Start of Information given
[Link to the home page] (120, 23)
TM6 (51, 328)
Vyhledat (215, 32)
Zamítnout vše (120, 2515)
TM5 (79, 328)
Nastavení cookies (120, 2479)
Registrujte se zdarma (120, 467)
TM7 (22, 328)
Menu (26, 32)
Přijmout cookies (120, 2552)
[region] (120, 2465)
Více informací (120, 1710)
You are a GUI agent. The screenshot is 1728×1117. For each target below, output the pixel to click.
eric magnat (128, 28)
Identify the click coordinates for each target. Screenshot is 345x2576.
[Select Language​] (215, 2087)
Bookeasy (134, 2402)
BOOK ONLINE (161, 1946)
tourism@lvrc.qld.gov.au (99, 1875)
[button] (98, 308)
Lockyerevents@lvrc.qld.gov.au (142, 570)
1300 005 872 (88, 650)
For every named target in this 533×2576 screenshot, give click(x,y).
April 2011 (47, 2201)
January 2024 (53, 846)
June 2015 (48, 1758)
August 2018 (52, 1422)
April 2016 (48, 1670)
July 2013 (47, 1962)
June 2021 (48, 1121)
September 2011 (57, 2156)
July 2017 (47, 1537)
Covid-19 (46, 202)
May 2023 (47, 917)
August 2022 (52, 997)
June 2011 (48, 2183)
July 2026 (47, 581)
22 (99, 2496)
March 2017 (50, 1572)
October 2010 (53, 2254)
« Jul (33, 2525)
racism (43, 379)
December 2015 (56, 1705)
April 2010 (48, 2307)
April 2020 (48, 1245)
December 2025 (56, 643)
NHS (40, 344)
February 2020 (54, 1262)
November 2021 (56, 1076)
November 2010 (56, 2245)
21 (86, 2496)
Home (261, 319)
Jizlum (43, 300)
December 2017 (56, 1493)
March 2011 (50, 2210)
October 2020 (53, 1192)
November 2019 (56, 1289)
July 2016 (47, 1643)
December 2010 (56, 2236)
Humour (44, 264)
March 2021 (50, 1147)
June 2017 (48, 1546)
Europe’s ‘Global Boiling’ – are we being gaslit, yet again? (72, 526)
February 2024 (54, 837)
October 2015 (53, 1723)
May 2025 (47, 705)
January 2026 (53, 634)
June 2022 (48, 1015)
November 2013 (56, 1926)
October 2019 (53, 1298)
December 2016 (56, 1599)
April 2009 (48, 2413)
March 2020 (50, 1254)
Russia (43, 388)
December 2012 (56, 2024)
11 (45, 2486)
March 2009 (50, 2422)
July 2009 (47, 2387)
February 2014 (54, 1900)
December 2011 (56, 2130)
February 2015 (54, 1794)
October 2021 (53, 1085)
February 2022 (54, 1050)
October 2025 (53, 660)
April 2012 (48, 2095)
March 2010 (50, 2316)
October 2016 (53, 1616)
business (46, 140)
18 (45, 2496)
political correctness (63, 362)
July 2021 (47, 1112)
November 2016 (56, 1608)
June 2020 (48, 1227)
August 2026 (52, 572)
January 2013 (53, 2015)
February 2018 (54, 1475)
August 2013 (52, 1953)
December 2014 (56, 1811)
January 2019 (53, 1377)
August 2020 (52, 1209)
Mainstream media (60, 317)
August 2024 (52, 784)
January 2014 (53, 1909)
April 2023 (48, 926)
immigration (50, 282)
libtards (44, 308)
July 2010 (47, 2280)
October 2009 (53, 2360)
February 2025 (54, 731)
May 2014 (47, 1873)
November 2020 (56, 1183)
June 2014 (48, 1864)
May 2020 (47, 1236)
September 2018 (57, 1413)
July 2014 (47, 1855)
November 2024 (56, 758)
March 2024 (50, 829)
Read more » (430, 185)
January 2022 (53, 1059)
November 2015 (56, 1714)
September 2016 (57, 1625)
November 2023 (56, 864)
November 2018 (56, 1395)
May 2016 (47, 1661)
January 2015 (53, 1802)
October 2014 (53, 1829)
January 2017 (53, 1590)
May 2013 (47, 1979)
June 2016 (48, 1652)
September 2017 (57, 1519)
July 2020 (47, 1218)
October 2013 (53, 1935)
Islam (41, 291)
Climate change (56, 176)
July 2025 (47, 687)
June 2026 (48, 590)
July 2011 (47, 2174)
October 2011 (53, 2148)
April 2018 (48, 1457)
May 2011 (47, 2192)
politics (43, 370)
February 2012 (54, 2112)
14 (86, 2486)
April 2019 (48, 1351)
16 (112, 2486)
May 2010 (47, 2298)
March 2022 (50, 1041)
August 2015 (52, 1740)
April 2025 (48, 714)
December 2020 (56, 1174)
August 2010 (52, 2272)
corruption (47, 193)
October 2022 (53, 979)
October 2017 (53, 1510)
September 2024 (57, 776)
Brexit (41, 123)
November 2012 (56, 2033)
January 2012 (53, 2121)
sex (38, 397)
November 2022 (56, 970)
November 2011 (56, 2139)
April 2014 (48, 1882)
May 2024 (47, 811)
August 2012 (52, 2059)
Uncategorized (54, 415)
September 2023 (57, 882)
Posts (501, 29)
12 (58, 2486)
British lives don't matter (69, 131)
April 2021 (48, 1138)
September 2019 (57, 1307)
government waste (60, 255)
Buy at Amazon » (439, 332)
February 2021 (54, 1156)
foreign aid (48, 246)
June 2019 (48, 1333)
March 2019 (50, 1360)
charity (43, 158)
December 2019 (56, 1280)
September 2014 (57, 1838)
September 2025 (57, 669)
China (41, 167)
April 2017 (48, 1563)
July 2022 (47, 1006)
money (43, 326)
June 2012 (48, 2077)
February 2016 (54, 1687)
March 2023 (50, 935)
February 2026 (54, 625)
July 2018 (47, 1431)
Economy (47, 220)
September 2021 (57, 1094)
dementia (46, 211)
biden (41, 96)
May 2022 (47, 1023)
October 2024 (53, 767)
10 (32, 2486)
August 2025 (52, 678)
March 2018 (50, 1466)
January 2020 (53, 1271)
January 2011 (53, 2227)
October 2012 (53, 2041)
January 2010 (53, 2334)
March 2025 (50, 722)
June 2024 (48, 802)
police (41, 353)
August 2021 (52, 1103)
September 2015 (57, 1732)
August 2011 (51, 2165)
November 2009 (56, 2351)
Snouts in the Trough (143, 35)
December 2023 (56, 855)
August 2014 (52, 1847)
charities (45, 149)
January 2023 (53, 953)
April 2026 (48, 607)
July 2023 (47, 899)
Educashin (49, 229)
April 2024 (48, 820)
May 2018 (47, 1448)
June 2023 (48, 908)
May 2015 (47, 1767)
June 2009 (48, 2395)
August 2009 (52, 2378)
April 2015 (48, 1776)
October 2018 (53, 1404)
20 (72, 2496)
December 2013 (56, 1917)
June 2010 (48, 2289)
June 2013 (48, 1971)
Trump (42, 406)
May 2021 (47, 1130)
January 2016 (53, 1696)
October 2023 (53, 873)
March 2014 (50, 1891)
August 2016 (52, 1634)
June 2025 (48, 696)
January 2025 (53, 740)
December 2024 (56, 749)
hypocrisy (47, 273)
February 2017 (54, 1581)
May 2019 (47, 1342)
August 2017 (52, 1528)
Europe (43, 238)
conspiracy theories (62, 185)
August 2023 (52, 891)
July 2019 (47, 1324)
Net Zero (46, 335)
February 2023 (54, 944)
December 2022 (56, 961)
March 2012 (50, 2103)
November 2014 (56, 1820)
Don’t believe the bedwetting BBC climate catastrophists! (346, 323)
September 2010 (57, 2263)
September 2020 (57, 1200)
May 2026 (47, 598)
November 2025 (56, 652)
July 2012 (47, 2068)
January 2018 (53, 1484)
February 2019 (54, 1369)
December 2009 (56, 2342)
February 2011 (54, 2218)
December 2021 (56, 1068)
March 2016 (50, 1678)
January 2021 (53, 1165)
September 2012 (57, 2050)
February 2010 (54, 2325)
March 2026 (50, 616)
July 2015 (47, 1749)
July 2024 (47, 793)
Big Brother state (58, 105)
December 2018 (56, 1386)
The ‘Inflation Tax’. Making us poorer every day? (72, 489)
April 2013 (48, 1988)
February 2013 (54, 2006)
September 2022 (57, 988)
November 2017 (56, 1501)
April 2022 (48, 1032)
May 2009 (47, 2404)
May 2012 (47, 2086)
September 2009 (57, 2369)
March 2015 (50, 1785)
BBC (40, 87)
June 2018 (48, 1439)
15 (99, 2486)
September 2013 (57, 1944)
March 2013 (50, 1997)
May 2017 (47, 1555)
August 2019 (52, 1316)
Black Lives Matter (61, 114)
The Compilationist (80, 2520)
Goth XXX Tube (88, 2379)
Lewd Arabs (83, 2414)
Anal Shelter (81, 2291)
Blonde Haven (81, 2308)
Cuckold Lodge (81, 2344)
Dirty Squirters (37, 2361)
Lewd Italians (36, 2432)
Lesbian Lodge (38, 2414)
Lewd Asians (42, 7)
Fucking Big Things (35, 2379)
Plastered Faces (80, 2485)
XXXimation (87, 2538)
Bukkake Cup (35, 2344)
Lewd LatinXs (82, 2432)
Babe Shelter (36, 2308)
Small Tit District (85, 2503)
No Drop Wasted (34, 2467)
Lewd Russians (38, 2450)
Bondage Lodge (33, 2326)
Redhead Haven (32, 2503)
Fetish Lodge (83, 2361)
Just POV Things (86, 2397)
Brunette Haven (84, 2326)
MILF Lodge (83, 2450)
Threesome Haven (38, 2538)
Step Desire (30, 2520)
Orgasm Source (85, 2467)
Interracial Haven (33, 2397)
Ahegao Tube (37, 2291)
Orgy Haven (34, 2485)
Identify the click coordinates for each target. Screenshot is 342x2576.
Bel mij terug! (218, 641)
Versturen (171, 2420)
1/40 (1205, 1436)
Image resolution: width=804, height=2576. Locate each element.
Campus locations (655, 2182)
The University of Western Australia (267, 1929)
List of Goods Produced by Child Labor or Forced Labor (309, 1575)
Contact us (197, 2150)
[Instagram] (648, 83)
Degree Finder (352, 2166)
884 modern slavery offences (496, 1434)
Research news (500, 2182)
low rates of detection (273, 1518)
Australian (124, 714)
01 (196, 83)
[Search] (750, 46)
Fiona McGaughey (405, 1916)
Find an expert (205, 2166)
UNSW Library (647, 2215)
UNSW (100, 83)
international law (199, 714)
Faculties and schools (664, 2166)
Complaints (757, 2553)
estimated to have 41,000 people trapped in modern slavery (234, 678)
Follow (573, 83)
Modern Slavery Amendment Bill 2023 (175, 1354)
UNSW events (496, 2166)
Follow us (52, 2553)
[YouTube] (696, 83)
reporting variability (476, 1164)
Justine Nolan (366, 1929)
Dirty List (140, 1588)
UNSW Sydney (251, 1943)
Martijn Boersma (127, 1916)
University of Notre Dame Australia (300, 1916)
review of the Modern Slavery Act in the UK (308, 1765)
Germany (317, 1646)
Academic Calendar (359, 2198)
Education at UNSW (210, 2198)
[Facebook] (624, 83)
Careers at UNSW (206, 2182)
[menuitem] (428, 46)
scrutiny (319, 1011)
End of Information given
| Task requirements |
Each line of the listing above that includes the word "target" should be copied.

| Answer to this problem |
You are a GUI agent. The screenshot is 1728×1117. For each target below, output the pixel to click.
Identify the click coordinates for each target. Screenshot is 345x2576.
For every named target in this 533×2576 screenshot, give click(x,y).
Identify the click coordinates for each target. Screenshot is 342x2576.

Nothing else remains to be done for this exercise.